Wednesday 26 December 2007

Locals tell council to 'arise and go' with new bridge plan

It was a view that inspired a young WB Yeats to pen one of his most iconic poems.

Now Sligo Borough Council's plans to construct its own contemporary icon -- a bold, modern bridge across the Garavogue river which will drastically alter the mystical surroundings of the Isle of Innisfree on Lough Gill.

The famous poem begins with the immortal lines: "I will arise and go now, and go to Innisfree".

The proposed eastern crossing of the Garavogue river is being bitterly opposed by hundreds of the town's most elderly residents whose tranquil view of the island and lake will be replaced by two walls of up to three metres high which are to flank a new two kilometre long carriageway.

Anger

And what is a relatively quiet road which runs along the river taking about 900 cars daily is projected to clock up 20,000 car journeys per day by 2021.

"There is the strongest sense of anger in this community, where the average age is 70," said Eugene McGloin, spokesman for the Garavogue, Doorly Park, Martin Savage Park and Hazelview residents.

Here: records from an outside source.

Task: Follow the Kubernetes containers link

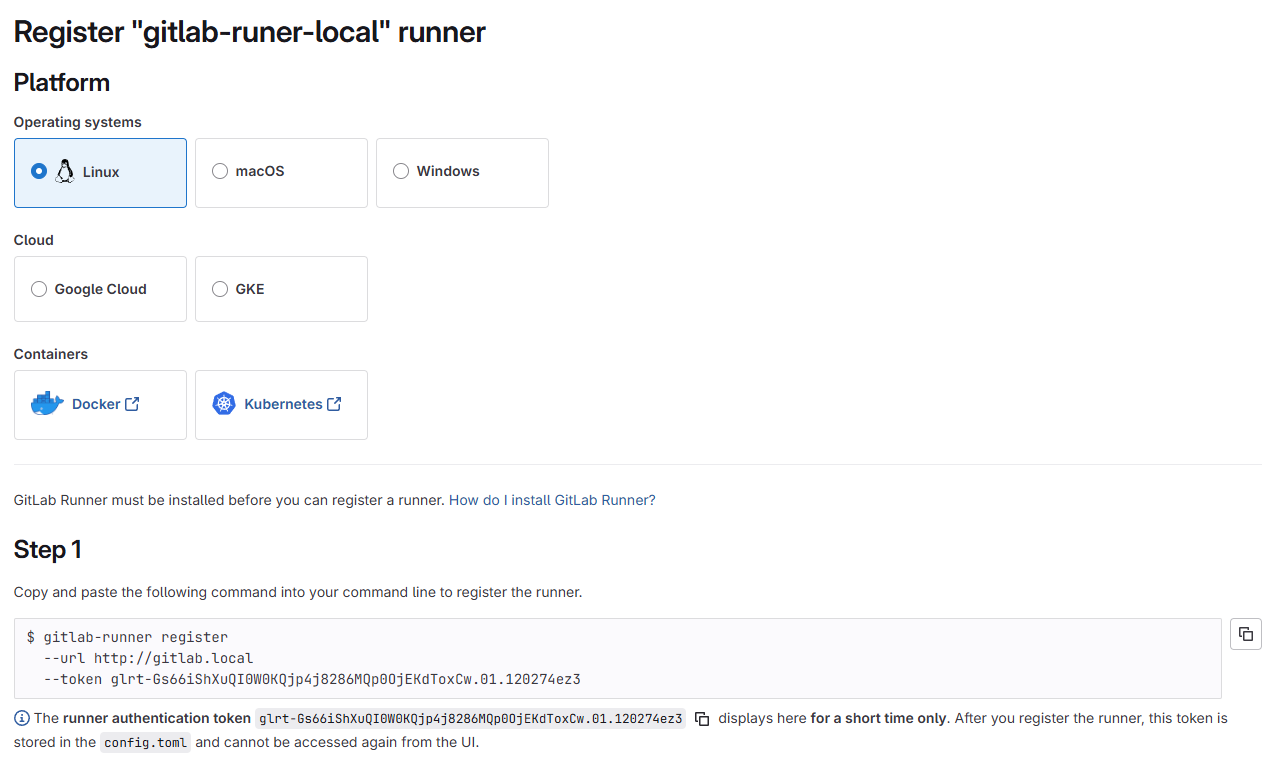Action: (283, 404)
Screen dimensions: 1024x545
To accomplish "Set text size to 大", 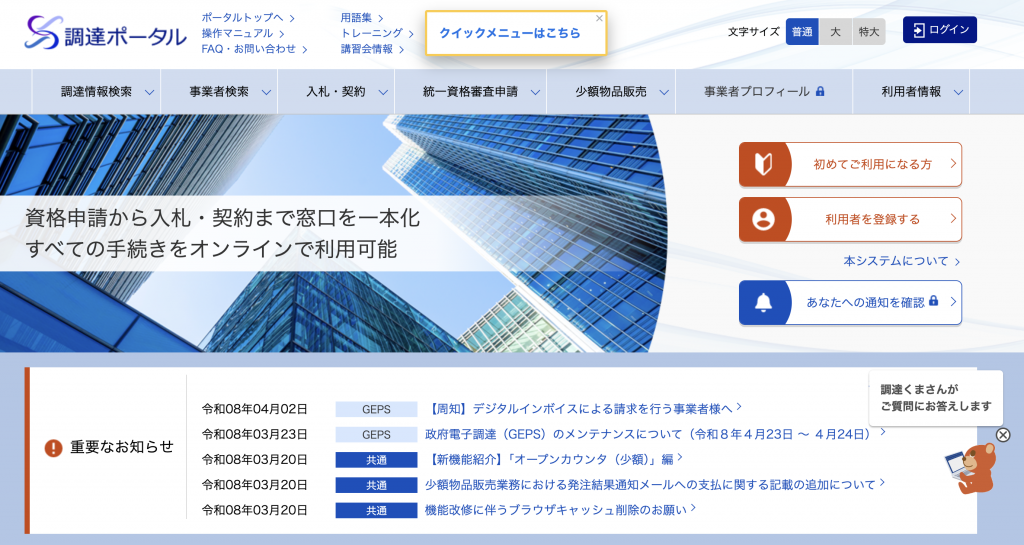I will coord(835,31).
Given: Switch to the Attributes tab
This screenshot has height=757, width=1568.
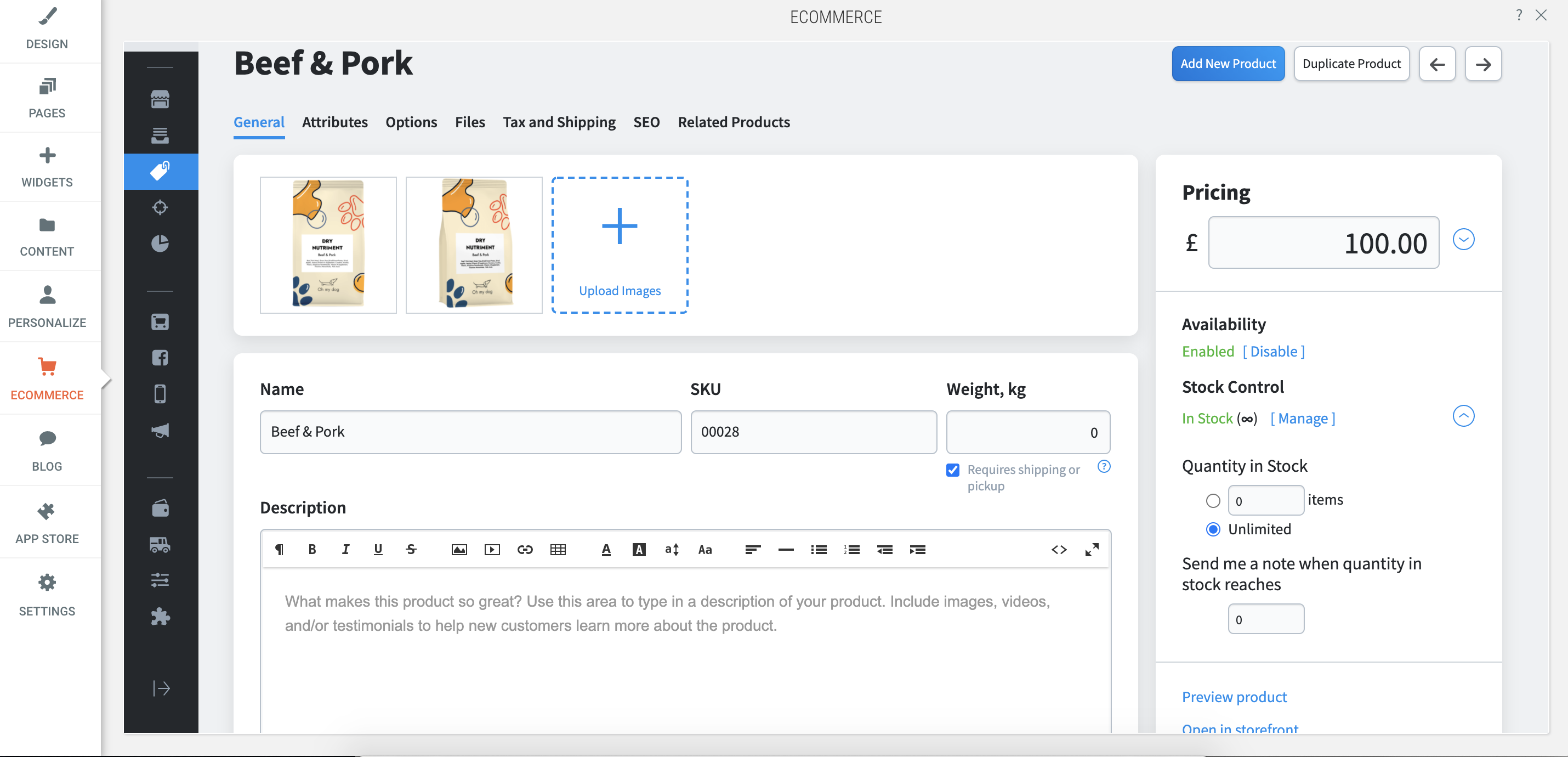Looking at the screenshot, I should pos(334,122).
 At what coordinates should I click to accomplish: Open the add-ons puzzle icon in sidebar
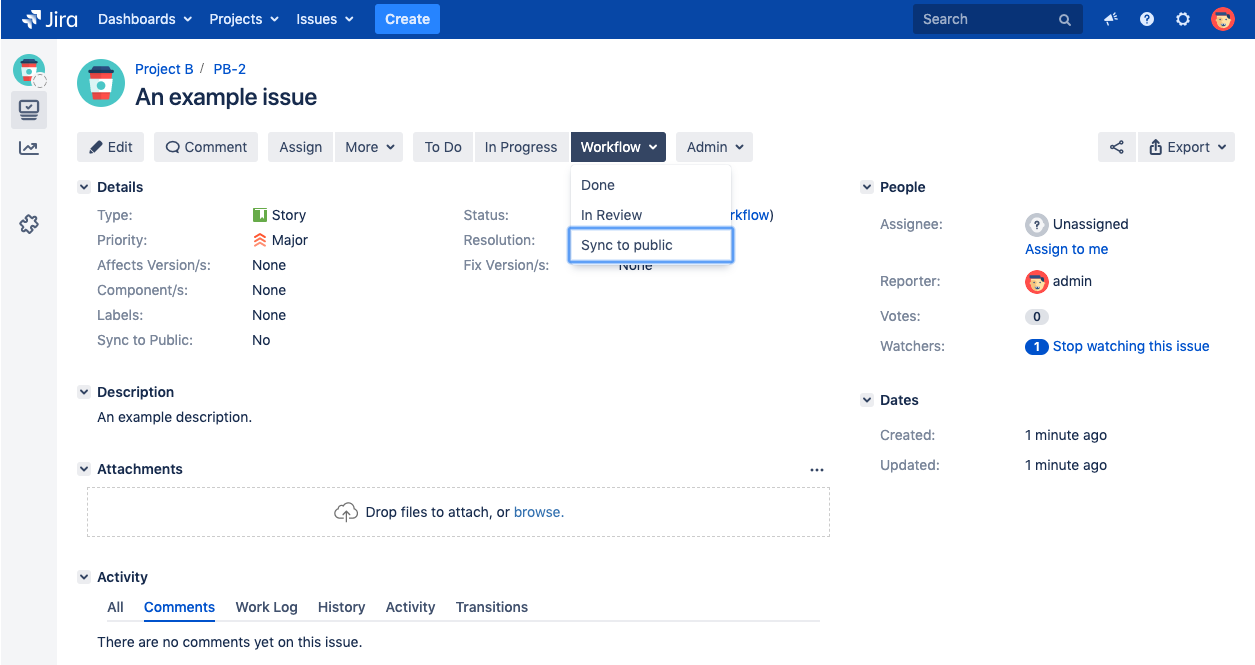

He maintained there had been no consultation between the council and the local residents before the publication of the Environmental Impact Statement which is currently in circulation.

"Most of these people moved here as the original tenants of these in the 1950's when this part of town was still countryside and they worked hard all their lives so that they could buy out their houses.

"Now they are being asked to spend their later years behind these eight- to 10-feet-high walls with a major carriageway on their doorsteps," he said.

For Sligo Borough Council, the bridge is the next step in upgrading the infrastructure of the growing city which has already seen the opening of an inner relief road and the pedestrianisation of some of the main streets.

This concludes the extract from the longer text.